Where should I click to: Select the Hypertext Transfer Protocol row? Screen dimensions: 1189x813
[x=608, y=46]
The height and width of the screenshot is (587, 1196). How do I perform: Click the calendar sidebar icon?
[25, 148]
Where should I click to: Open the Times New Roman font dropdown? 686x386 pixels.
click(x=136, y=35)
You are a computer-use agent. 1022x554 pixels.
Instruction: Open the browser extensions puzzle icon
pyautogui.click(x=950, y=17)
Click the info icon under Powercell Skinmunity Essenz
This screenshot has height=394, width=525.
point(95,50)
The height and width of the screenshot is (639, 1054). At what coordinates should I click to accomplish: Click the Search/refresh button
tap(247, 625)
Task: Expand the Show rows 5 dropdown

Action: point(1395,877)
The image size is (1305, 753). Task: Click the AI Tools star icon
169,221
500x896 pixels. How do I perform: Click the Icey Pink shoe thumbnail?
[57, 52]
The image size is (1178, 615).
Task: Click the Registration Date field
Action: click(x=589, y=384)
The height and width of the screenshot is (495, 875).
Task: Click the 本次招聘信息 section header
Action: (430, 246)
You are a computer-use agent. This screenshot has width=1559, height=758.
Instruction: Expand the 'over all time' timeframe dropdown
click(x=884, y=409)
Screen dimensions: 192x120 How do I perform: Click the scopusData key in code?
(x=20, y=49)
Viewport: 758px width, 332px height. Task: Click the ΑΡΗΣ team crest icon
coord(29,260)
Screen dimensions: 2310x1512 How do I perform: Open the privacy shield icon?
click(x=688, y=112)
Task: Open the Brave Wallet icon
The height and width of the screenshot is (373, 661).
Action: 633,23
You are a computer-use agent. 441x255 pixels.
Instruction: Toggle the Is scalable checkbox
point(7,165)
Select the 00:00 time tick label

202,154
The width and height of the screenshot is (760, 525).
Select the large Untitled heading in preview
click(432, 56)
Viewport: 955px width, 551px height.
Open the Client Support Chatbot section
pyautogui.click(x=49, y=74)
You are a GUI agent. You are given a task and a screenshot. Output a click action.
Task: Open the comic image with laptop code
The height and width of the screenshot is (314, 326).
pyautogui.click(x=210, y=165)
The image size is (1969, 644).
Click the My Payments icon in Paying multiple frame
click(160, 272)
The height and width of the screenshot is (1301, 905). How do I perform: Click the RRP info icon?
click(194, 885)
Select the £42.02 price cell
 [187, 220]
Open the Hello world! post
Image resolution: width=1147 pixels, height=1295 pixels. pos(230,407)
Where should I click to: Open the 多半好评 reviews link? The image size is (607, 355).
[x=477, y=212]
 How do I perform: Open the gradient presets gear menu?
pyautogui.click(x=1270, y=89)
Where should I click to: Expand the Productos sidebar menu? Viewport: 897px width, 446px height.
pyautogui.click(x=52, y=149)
————
CHALLENGE: Copy out all of the rows above again, word for word, with nothing changed.

THE OUTPUT:
Where should I click to: Select the Hypertext Transfer Protocol row? Screen dimensions: 1189x813
[x=608, y=46]
The height and width of the screenshot is (587, 1196). How do I perform: Click the calendar sidebar icon?
[25, 148]
Where should I click to: Open the Times New Roman font dropdown? 686x386 pixels.
click(x=136, y=35)
You are a computer-use agent. 1022x554 pixels.
Instruction: Open the browser extensions puzzle icon
pyautogui.click(x=950, y=17)
Click the info icon under Powercell Skinmunity Essenz
This screenshot has height=394, width=525.
point(95,50)
The height and width of the screenshot is (639, 1054). At what coordinates should I click to accomplish: Click the Search/refresh button
tap(247, 625)
Task: Expand the Show rows 5 dropdown

Action: point(1395,877)
The image size is (1305, 753). Task: Click the AI Tools star icon
169,221
500x896 pixels. How do I perform: Click the Icey Pink shoe thumbnail?
[57, 52]
The image size is (1178, 615).
Task: Click the Registration Date field
Action: click(x=589, y=384)
The height and width of the screenshot is (495, 875).
Task: Click the 本次招聘信息 section header
Action: (430, 246)
You are a computer-use agent. This screenshot has width=1559, height=758.
Instruction: Expand the 'over all time' timeframe dropdown
click(x=884, y=409)
Screen dimensions: 192x120 How do I perform: Click the scopusData key in code?
(x=20, y=49)
Viewport: 758px width, 332px height. Task: Click the ΑΡΗΣ team crest icon
coord(29,260)
Screen dimensions: 2310x1512 How do I perform: Open the privacy shield icon?
click(x=688, y=112)
Task: Open the Brave Wallet icon
The height and width of the screenshot is (373, 661).
Action: 633,23
You are a computer-use agent. 441x255 pixels.
Instruction: Toggle the Is scalable checkbox
point(7,165)
Select the 00:00 time tick label

202,154
The width and height of the screenshot is (760, 525).
Select the large Untitled heading in preview
click(432, 56)
Viewport: 955px width, 551px height.
Open the Client Support Chatbot section
pyautogui.click(x=49, y=74)
You are a GUI agent. You are given a task and a screenshot. Output a click action.
Task: Open the comic image with laptop code
The height and width of the screenshot is (314, 326).
pyautogui.click(x=210, y=165)
The image size is (1969, 644).
Click the My Payments icon in Paying multiple frame
click(160, 272)
The height and width of the screenshot is (1301, 905). How do I perform: Click the RRP info icon?
click(194, 885)
Select the £42.02 price cell
 [187, 220]
Open the Hello world! post
Image resolution: width=1147 pixels, height=1295 pixels. pos(230,407)
Where should I click to: Open the 多半好评 reviews link? The image size is (607, 355).
[x=477, y=212]
 How do I perform: Open the gradient presets gear menu?
pyautogui.click(x=1270, y=89)
Where should I click to: Expand the Productos sidebar menu? Viewport: 897px width, 446px height.
pyautogui.click(x=52, y=149)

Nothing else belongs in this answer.